Asap1-KO Mouse

ASAP1, an ADP ribosylation factor (ARF) GTPase activation protein, has multiple functions including regulating cytoskeletal dynamics, small GTP - binding protein receptor recycling, and intracellular vesicle trafficking [5]. It is involved in pathways such as the IQGAP1/CDC42 pathway, which is related to tumor progression and chemotherapy resistance [1]. It also has a role in actin stress fiber organization via its N - BAR domain, contributing to cell migration, spreading, and focal adhesion dynamics [8].

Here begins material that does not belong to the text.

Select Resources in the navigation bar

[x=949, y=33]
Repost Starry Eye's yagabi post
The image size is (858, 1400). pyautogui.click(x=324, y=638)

In gastric cancer, ASAP1 upregulation promotes cell proliferation, migration, invasion, and chemotherapy resistance by inhibiting IQGAP1 ubiquitination and activating the CDC42 - EGFR - MAPK pathway [1]. In glioblastoma, EIF4A3 - induced circular RNA ASAP1 promotes tumorigenesis and temozolomide resistance via the NRAS/MEK1/ERK1 - 2 signaling pathway [2]. In invasive breast cancer, low ASAP1 expression is associated with worse recurrence - free survival, especially in ER - positive cases [3]. In hepatocellular carcinoma, high ASAP1 expression is linked to aggressive clinicopathological features and poor outcomes [4]. In zebrafish, Asap1 affects susceptibility to Mycobacterium by regulating macrophage migration [5]. In NSCLC, lncRNA ASAP1 - IT1 enhances cancer cell stemness via the miR - 509 - 3p/YAP1 axis [6]. In the MMTV - PyMT model of luminal breast cancer, loss of ASAP1 activates AKT, accelerates tumorigenesis, and promotes metastasis [7]. In extrahepatic cholangiocarcinoma, ASAP1 promotes tumor development by regulating the Wnt/β - catenin pathway [9]. In gastric cancer, high expression of ASAP1 is associated with depth of invasion, lymph node metastasis, pathological stage, and poor survival, and is positively associated with FAK expression [10].

In conclusion, ASAP1 plays crucial roles in multiple biological processes, especially in tumor - related events such as tumor progression, metastasis, and chemotherapy resistance across various cancer types. Studies using different models, including zebrafish and mouse models, have provided insights into its functions in disease conditions, highlighting its potential as a biomarker and therapeutic target.